本作岡本監督との出会いをお教えください。
markets[ ]のMV撮影にバンドの方からお誘いをいただいて行って、岡本監督に出会いました。そのMVがカッコよかったので、自分のMVも撮ってもらったりして、最初はMV監督として出会いました。
本作では主演と聞いて、どう思いましたか?
「えっ、やりたいやりたい、絶対やる!」っていう気持ちでした。例えばですけれど、全然知らない監督の方からオファーがあったら違ったかもしれませんが、岡本監督の人柄など知っているので、楽しいだろうなとワクワクの方が大きかったです。
演じた珠はどういう人物だと捉えましたか? 自分と同じところ、違うところはどこですか?
オタク精神など、珠は自分と近いところが多いです。“推し”と映画館の支配人の二人が神様で、それ以外の世界は珠にとってはあまり面白くないもので、推しが生きがいというところが近いです。珠と違うところは、昔の自分と近いと思います。
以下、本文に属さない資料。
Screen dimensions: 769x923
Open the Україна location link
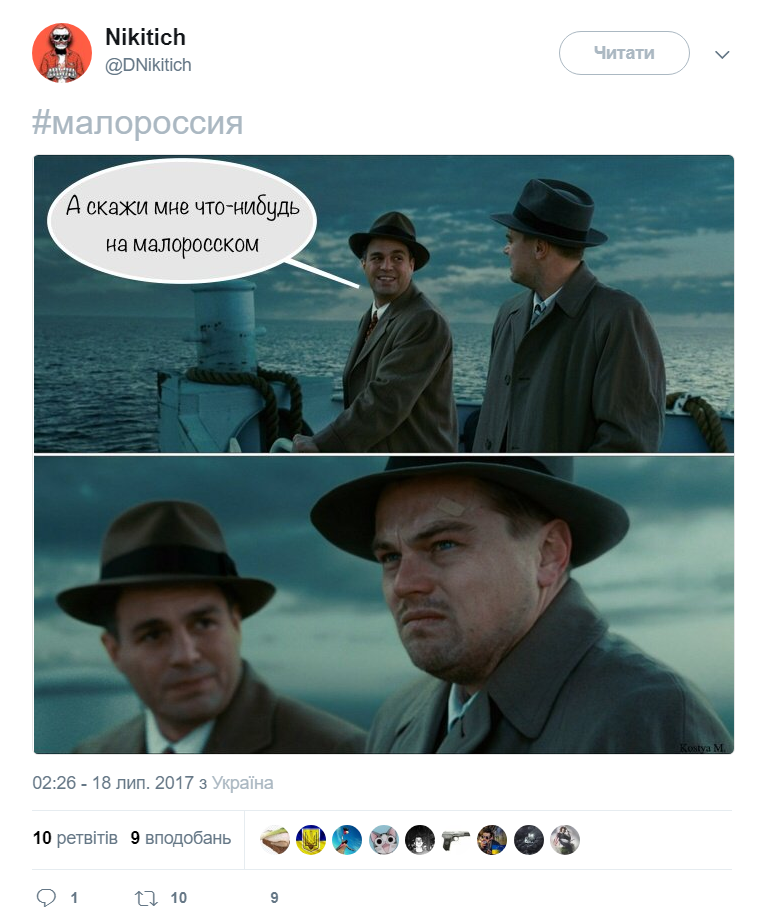[243, 783]
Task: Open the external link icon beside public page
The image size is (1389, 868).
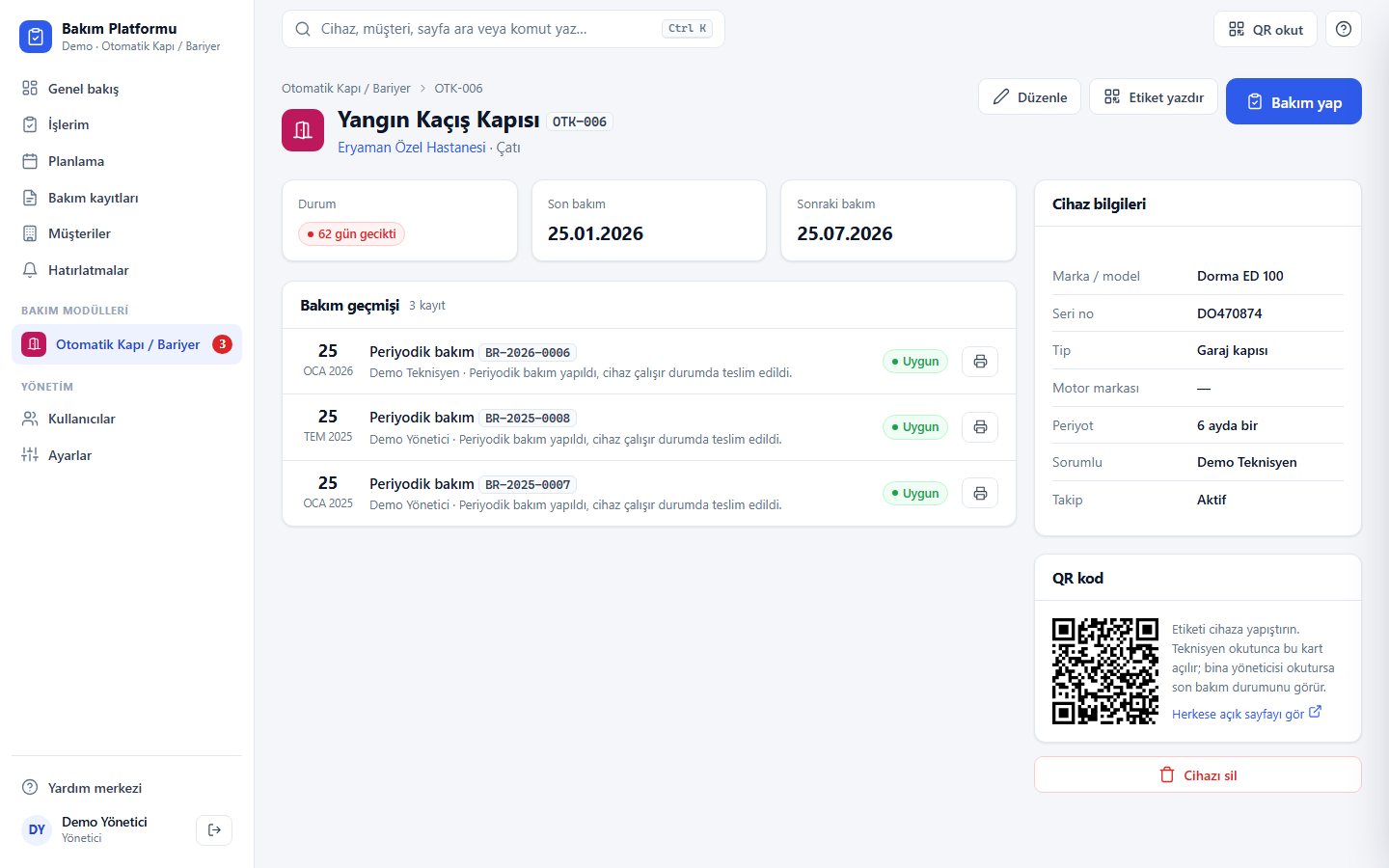Action: (1315, 712)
学生時代一人ぼっちの時は、友達っていうものがよく分からなかったし、友達ができたと思っても、孤立しちゃったりということがありました。今は自分から友達って言ったら友達になってくれることが多いなと思っています。向こうが友達と思っていなくても、こっちが友達って言ったら、嫌な気持ちにはならないなと思うから、「友達ってよく分からない」という気持ちは、過去の自分とは似ているけれど、今の自分とは違うと思います。
過去のシーンではいじめのシーンもありましたが、共感しましたか?
あんな感じだったんで(笑)。結構その時の気持ちをフラッシュバックさせるような気持ちでやりました。当時のことはもう乗り越えているので、思い出してイラつくことはあっても、すごく落ち込むことはないです。
何を心掛けて珠役を演じましたか?
オタクで陰キャなので、はっちゃけすぎるのも違うという感じが自分の中であって。あくまでもオタクで陰キャで自信があまりないというところが自然な感じになればなと、「自然」というのは意識していました。
監督とは撮影前にどのような話をしましたか?
ギターの話ばっかりしてて(笑)。今日の天気の話みたいな感じで、ギターの話ばかりしてます。
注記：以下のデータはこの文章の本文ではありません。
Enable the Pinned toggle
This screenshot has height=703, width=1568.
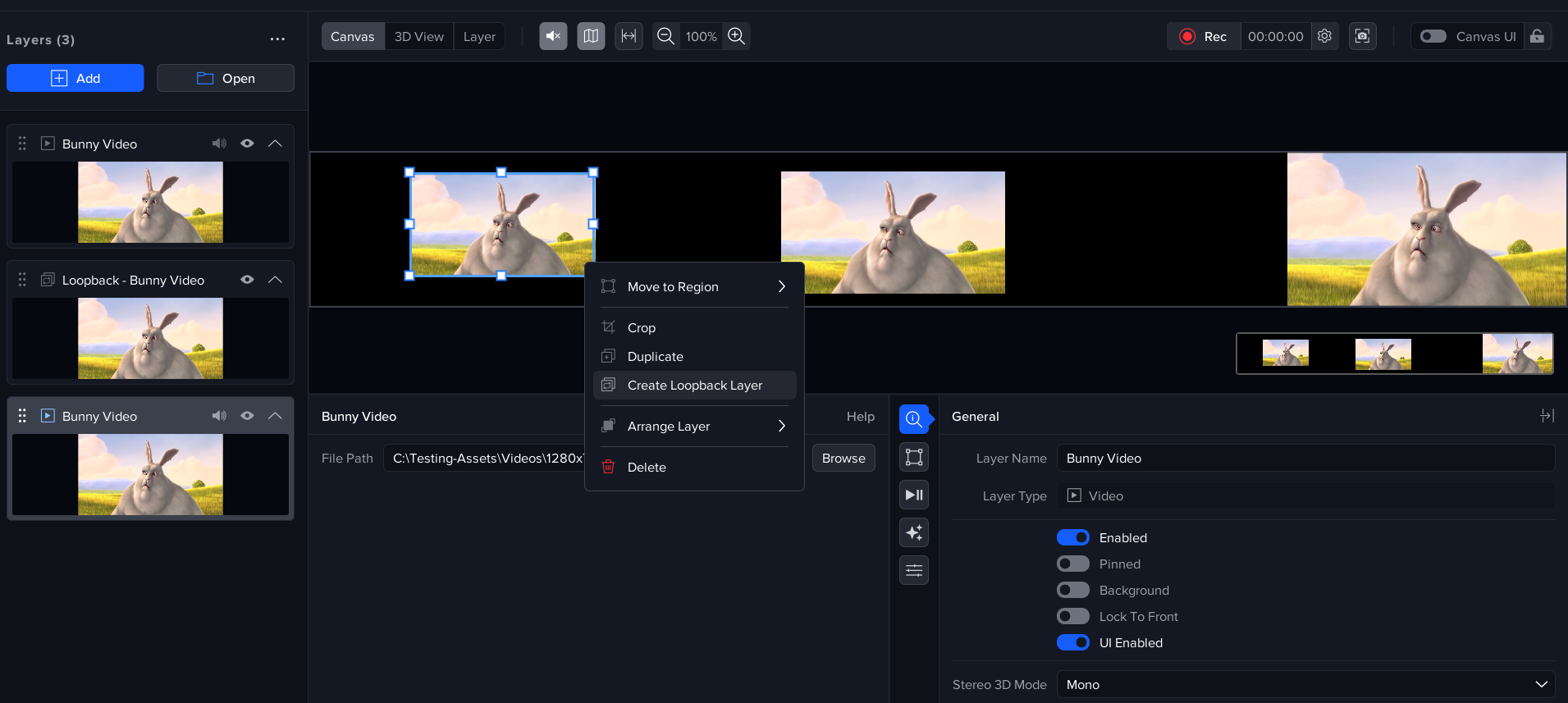pos(1073,564)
ギター・バトルのシーンでは、監督から何かリクエストはありましたか?
音源はもらってたんですが、「かっこいいことは分かっているので」とおまかせな感じでやらせてもらいました。
伊集院さんにとって神様はどなたですか?
BUMP OF CHICKENの藤原基央さんです。私にとっての神様は、バンドのボーカリストが多くて、後藤まりこさんもその一人です。自分が仕事も恋愛もダメダメで、絶望してしまって、生きるか死ぬかという状態だった時に、後藤まりこさんの「4がつ6日」という曲を狂ったようにリピートして聴いていて、その曲がすごく好きでライブを観に行ったら、ライブも素晴らしかったです。ライブ後に後藤さんがお客さんにハグをしていて、自分もハグをしてもらった時に、「生きててよかった、頑張って生きよう」と思ったので、命の恩人です。
後藤まりこさんと共演できると聞いて、どう思いましたか?
最初は「主人公を演じてほしい」と言われて、「嬉しい」、「後藤さんも出るよ」「わー嬉しい」くらいで、ここまで自分の気持ちとリンクしている作品だと思っていなかったので、「撮影が被ったらいいな〜。わーい」っていう感じでした。脚本を読んで、「(自分にとって“神様”という関係性)そのままだな」と思って、自分の気持ちを投影しようと思いました。
後藤まりこさんと実際共演していかがでしたか?
自分が音楽をしているのは、憧れの人たちみたいになりたいっていう気持ちだったので、手を伸ばすシーンは、そこに引っ張り上げてくれる感じが感動ですし、(後藤さんの方が小柄ですが、)力があるように感じて、いい意味で「勝てないな」と思って、まさに“憧れ”です。
津田寛治さんとのお芝居はいかがでしたか?
いらっしゃった瞬間から心が開けるようにしてくれていたのかなという印象があります。私もさすがに緊張していたんですが、津田さんはもちろん偉そうにするでもなく、対等に接してくれている感じで、おかげで演技ってなった時は、緊張しなかったです。珠は支配人に対して甘えている感じがあるなと思っていたんですけれど、そんな感じで入っていけました。
珠にとってのナナゲイのような、居場所のような場所はありますか?
ライブハウスが最初そういう場所でしたが、コロナ禍もあって、時々嫌なこともあるので、一時期“居場所”っていう感じではなくなった時もあって。でもまた原点に帰ってきて、また居場所になっているなと思います。
伊集院さんにとって音楽はどのような存在ですか?
追いかけて、追いついた気になってまた追いかけて、一生懸命掴もうとしようとしている感じがします。
完成した映画をご覧になっていかがでしたか?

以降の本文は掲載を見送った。